Renal and Systemic Amyloidosis in Systemic Lupus Erythematosus

, M.D., , M.D., , M.D., , M.D. & , M.D.
Pages 671-675 | Published online: 07 Jul 2009

Abstract

A young male presented with oral ulceration for two years; swelling face and feet of seven days duration; diffuse goiter without signs of thyroid disease; normocytic normochromic anemia, thrombocytopenia, deranged renal functions, albuminuria of 2.5 g/24 h with active urinary sediment. ANA and anti-ds DNA were positive, sonography of abdomen suggested medical renal disease. Testing for HIV, HBV, VDRL, CRP, rheumatoid factor, p-ANCA and c-ANCA were negative. Thyroid hormone assays were normal. Kidney biopsy done to stage lupus nephritis did not show any evidence of lupus involvement but staining for SAA amyloid was positive. Subsequent biopsies from the liver and rectum also stained positive for amyloid.
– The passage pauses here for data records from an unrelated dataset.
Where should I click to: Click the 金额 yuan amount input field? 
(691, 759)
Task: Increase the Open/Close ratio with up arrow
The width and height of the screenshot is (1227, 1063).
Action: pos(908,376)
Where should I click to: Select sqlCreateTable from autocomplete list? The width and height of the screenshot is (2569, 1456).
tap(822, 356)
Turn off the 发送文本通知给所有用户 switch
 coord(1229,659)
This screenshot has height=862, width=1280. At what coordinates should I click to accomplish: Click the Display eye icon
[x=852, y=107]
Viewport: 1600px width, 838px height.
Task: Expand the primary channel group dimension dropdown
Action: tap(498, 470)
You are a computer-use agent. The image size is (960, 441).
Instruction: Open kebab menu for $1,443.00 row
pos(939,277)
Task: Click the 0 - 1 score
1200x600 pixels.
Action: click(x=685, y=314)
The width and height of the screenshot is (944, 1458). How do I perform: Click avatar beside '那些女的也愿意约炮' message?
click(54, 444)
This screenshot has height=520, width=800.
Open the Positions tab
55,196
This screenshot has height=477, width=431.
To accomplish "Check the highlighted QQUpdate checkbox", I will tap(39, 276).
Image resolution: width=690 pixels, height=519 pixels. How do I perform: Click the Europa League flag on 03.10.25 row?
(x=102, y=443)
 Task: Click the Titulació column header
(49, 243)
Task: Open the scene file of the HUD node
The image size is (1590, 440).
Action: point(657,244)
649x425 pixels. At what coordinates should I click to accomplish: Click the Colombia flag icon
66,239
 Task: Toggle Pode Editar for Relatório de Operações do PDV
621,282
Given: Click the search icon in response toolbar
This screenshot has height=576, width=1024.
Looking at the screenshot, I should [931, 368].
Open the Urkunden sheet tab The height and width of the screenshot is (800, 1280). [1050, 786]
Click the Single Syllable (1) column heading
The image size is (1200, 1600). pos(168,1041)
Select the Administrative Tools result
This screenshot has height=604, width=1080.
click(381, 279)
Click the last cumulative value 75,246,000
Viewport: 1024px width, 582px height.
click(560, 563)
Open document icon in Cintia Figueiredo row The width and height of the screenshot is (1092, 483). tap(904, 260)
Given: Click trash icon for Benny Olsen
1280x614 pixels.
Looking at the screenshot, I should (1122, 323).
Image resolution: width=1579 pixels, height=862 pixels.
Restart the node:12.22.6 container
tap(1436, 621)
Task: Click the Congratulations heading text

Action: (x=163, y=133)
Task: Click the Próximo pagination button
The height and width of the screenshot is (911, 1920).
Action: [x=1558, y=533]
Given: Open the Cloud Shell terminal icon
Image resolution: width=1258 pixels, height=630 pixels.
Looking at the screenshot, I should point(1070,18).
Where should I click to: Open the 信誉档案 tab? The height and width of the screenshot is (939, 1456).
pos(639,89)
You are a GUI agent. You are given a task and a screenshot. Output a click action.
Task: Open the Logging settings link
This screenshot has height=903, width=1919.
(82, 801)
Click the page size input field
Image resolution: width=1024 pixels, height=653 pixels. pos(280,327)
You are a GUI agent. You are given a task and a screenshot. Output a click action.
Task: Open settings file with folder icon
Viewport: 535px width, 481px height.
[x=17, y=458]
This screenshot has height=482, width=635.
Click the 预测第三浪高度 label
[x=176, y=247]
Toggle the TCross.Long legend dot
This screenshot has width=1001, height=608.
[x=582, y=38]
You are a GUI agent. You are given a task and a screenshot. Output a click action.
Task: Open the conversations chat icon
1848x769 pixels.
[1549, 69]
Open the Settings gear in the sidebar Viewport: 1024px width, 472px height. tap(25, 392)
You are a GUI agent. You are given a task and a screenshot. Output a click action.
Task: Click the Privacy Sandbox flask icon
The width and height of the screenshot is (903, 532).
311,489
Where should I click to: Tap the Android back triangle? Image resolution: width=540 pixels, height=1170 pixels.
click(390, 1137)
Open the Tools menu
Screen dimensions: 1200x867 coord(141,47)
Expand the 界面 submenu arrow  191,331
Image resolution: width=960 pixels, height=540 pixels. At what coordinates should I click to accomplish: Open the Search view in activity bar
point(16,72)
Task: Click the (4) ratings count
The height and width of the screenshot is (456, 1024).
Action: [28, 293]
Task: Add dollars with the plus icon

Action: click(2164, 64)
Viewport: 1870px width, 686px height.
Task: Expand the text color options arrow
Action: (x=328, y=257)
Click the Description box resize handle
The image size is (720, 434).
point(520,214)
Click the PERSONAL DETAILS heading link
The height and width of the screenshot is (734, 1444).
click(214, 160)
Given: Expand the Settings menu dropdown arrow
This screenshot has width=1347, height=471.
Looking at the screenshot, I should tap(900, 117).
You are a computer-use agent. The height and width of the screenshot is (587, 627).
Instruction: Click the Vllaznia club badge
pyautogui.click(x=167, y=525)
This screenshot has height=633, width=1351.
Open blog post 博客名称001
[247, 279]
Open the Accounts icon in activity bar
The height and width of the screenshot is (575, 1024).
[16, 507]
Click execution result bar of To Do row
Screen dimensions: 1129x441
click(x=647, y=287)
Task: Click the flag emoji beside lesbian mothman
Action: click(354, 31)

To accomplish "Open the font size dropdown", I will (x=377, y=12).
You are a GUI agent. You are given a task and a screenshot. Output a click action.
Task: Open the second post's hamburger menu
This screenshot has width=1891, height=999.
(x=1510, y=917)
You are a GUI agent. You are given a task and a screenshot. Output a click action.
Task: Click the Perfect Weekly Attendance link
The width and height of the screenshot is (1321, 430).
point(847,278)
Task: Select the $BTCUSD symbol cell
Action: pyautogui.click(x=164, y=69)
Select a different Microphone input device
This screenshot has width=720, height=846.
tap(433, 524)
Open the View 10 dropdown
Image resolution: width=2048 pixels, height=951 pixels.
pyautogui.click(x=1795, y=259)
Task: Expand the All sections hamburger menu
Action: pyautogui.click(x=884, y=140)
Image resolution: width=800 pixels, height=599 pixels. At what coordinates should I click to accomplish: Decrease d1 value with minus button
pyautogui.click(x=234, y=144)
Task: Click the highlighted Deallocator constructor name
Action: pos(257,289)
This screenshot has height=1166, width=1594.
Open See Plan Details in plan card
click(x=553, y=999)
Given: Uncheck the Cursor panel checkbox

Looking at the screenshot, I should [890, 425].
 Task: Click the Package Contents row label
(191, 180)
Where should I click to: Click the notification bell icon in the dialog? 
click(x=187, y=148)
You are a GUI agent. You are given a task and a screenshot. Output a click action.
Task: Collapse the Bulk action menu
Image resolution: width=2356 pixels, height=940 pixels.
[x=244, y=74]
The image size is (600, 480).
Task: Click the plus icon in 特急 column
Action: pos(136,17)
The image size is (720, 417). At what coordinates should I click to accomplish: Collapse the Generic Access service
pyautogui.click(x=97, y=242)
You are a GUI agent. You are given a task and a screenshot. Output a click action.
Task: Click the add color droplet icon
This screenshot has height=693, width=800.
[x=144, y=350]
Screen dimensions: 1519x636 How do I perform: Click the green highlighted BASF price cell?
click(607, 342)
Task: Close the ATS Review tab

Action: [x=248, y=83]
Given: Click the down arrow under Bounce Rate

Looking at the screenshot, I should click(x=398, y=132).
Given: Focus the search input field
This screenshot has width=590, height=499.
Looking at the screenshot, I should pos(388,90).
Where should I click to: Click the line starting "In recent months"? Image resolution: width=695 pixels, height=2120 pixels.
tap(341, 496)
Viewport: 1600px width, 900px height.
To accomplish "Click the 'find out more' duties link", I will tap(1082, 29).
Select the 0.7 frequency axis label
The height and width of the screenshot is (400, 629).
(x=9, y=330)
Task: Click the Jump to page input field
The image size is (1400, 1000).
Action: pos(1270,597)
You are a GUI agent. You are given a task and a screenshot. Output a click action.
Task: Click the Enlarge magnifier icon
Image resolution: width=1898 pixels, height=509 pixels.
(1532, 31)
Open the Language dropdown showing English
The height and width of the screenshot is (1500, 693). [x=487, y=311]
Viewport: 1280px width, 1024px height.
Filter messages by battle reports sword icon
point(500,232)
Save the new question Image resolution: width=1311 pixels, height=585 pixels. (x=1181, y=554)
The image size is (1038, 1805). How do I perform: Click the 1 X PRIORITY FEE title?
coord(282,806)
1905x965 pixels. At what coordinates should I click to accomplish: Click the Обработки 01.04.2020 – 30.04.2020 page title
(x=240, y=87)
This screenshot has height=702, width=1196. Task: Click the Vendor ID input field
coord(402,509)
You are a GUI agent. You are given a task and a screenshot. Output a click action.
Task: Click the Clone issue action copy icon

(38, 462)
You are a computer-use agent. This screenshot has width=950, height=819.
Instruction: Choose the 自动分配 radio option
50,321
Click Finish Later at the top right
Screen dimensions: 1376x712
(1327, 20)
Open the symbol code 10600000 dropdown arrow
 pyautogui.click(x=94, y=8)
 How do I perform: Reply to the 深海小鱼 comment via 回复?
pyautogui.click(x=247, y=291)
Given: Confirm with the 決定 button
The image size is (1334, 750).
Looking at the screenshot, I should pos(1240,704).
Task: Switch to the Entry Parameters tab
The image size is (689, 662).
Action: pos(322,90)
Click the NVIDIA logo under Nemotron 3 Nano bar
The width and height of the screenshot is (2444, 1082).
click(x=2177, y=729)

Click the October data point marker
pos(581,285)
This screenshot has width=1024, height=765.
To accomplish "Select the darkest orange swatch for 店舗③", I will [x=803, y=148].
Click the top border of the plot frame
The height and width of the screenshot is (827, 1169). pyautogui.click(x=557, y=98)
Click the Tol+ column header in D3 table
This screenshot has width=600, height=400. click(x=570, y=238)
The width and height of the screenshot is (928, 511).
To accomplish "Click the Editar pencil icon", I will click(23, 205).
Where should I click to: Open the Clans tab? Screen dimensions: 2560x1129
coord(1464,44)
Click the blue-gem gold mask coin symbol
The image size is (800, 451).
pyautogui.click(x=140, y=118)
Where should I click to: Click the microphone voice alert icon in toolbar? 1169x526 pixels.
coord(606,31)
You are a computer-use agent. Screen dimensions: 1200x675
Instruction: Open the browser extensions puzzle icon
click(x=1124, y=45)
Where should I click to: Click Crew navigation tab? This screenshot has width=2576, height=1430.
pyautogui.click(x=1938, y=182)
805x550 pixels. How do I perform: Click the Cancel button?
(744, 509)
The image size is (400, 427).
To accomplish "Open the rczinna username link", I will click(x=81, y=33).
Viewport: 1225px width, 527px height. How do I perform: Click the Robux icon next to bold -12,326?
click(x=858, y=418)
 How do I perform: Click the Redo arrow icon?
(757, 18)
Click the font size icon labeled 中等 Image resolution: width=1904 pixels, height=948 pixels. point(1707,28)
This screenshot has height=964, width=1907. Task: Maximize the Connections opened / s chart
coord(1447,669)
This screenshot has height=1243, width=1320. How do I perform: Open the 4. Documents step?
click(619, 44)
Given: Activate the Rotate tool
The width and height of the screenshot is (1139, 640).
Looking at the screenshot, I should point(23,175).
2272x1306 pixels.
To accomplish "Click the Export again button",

Diagnosis of “Systemic lupus erythematosus with renal and systemic secondary amyloidosis with euthyroid diffuse goiter” was made. The case is being reported and discussed because of the interesting and rare association between amyloidosis and systemic lupus erythematosus.

Introduction

Secondary amyloidosis is a well-recognized complication of chronic inflammatory, rheumatic, and malignant diseases. However, association of amyloidosis and systemic lupus erythematosus (SLE) appears to be rare.Citation[[1]], Citation[[2]], Citation[[3]], Citation[[4]] We report here an unusual case of secondary amyloidosis as cause of renal failure in a male patient of systemic lupus erythematosus.

Case Report

A 27-year-old male presented with swelling face and feet of seven days duration. On probing, the patient did reveal a history of recurrent oral ulcerations for two years. There was no history of oliguria, hematuria, pyuria, dysuria, or renal colic; no palpitations, dyspnea, orthopnea, cough, fever, chest pain, arthralgias, rashes, photosensitivity. There was no history suggestive of any endocrine disturbance, tuberculosis, diabetes, hypertension or any other chronic illness. Family history of connective tissue disorder, amyloidosis or endocrine disorder did not exist.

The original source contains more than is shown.